Claude API pricing in 2026 spans three model tiers and four billable token categories. Here is everything you pay for and how to estimate your bill.
The three Claude tiers
Tier
Model
Input ($/M tok)
Output ($/M tok)
Most capable
Claude Opus 4.7
$15
$75
Balanced
Claude Sonnet 4.6
$3
$15
Fastest / cheapest
Claude Haiku 4.5
$1
$5
Four billable token types
Input tokens — your prompt, system message, and any context.
Output tokens — what the model generates. Typically 5× more expensive than input.
Cache write tokens — first request that establishes a cached prompt prefix. ~25% more expensive than input.
Cache read tokens — subsequent reads of the cached prefix. 10% of input price.
Three ways to lower your bill
Prompt caching — cache a long system prompt or document context once, pay 10% on every reuse. Savings compound on RAG-style workloads.
Batch API — submit a JSONL of requests, get results within 24h, pay 50% of standard pricing. Ideal for offline classification, bulk extraction, eval runs.
Model routing — push easy traffic to Haiku, hard traffic to Opus.
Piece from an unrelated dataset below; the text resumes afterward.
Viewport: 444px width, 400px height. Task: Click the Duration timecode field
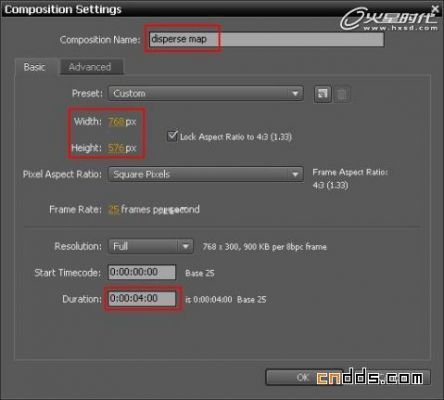click(142, 298)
The Prompt-Pricing Recommender automates this.
Estimate your bill
The Claude Cost Calculator takes your monthly request volume, average input/output token counts, and a model choice, and gives you a monthly USD estimate including cache savings.
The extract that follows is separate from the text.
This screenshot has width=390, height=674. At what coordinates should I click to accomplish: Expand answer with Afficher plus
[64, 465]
Frequently asked questions
What is the cheapest Claude model?
Claude Haiku 4.5 at $1 per million input tokens and $5 per million output tokens. For batch workloads that tolerate 24-hour turnaround, rates drop to $0.50/$2.50.
Does Claude charge for the system prompt on every request?
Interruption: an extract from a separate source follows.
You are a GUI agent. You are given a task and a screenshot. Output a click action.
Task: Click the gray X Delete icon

Without caching, yes — the full system prompt counts as input tokens on every API call. With prompt caching enabled, you pay the higher cache-write rate once, then only 10% of the input rate on subsequent reuses within the 5-minute TTL.
How do I get a volume discount on the Anthropic API?
Volume discounts are negotiated directly with Anthropic sales, typically at $100k+/month spend. Below that threshold, the best available discounts are the Batch API (50% off) and prompt caching (90% off cached reads).